Each frog was a clone—an identical genetic copy—of the tadpole that had furnished the intestinal cell. Before Gurdon could say for sure that the frogs were normal, he had to find out whether they were fertile. However, when Gurdon finished his PhD, the frogs weren’t yet sexually mature. He left the experiment hanging and moved to Caltech for a one-year postdoc to investigate the genetics of bacteria-attacking viruses. When Gurdon returned to Oxford in the early 1960s, the university hired him as a lecturer, and he resumed working on the frogs. They could reproduce, confirming that the nucleus from a differentiated cell could spark normal development when placed into an egg. Gurdon reported those results in 1966.

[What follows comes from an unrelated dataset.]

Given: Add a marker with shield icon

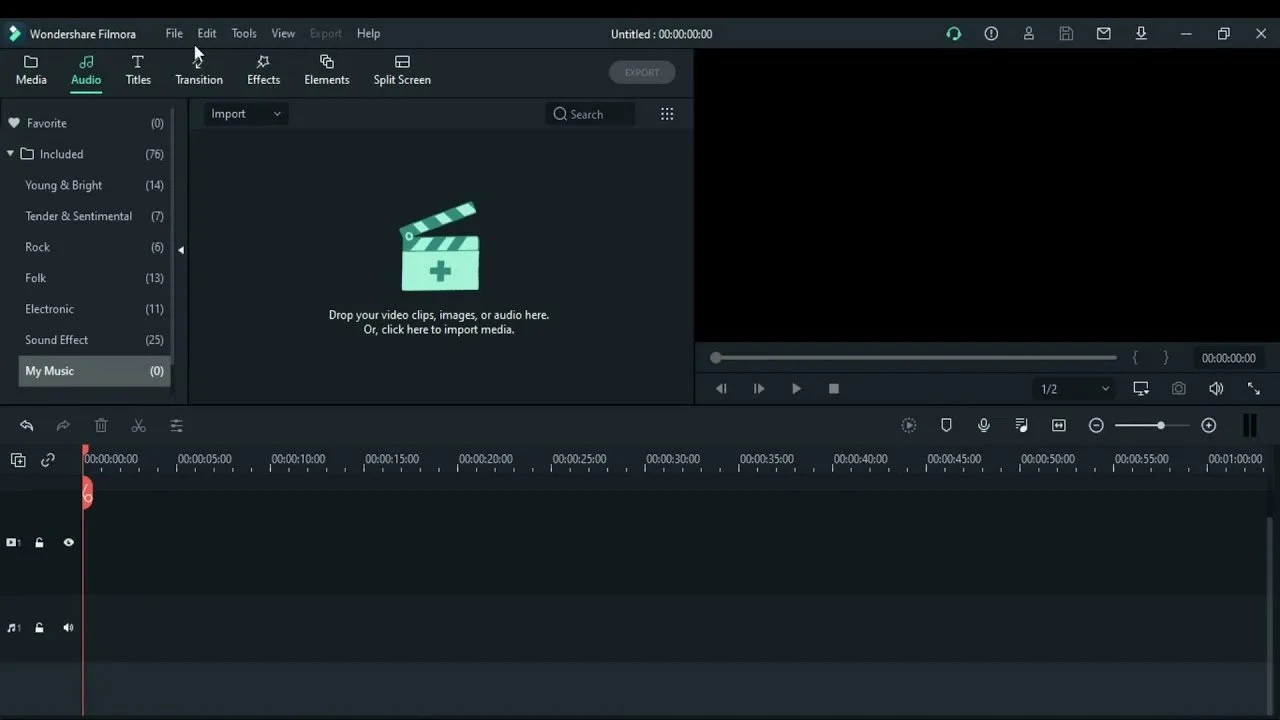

His findings “showed that genetic information is retained [during development], which was really important,” Bronner says. The gene loss hypothesis was wrong. Researchers have since discovered that cells specialize by shutting down certain genes instead of throwing them out.
Cloning and Stem Cells
The impact of Gurdon’s discoveries went far beyond sinking the gene loss hypothesis. He was the first researcher to clone animals from differentiated cells. Scientists took more than 30 years to clone a mammal—Dolly the sheep, born in 1996, was the first—but now have performed the trick in more than 20 species. Researchers have used the technique to create more than 1,000 animal models for studying diseases, Cibelli says. In agriculture, cloning of cows and pigs with advantageous traits is common.
Gurdon’s work also was a watershed because it revealed that the developmental clock could run backward, with cells returning to an unspecialized state. The egg reprograms the nucleus, as scientists put it, allowing development to start from the beginning. That revelation, Zhang says, “means that we can reverse the developmental process” to produce undifferentiated cells that might be useful for treating diseases. For 40 years, the only way researchers could trigger reprogramming was by inserting cell nuclei into eggs. Then in the mid-2000s, stem cell biologist Shinya Yamanaka of Kyoto University found that adding four proteins to adult cells could spur them to revert to induced pluripotent stem cells (iPSCs), which are in an undifferentiated, embryonic-like state. Yamanaka’s results inspired a new appreciation for Gurdon’s findings, Cibelli says. Gurdon and Yamanaka shared the Lasker and Nobel Prizes. Researchers can now stimulate adult cells to transform into iPSCs and then coax them to differentiate, producing replacement cells to repair damaged or diseased tissues. Clinical trials are testing iPSCs in illnesses such as heart disease, Parkinson’s disease, macular degeneration, and diabetes.
Researchers who know Gurdon say he stands out not only for his scientific abilities but also for his politeness, humility, and consideration for others. “He is a very proper man with very good manners,” De Robertis says. Gurdon also goes out of his way to help students, says De Robertis, who was a graduate student at the Leloir Institute in Buenos Aires, Argentina, when he met his future mentor in 1972. After a seminar, De Robertis gave Gurdon a ride to his hotel. To repay that kindness, Gurdon arranged a postdoc position for De Robertis in Britain. “It was an amazing gesture that nobody else would do,” De Robertis says. Cibelli adds that Gurdon has another important quality: grit. “He’s pretty resilient and a little bit stubborn. If he runs into a problem, he keeps at it.”
Gurdon kept at science for seven decades, working in his lab until the age of 90. His life would have been very different had he heeded the harsh report from his biology teacher at Eton. The lesson of his career, he said, is that “if you’re really interested in something, keep going. Don’t just give up because the teacher doesn’t think you are much good.”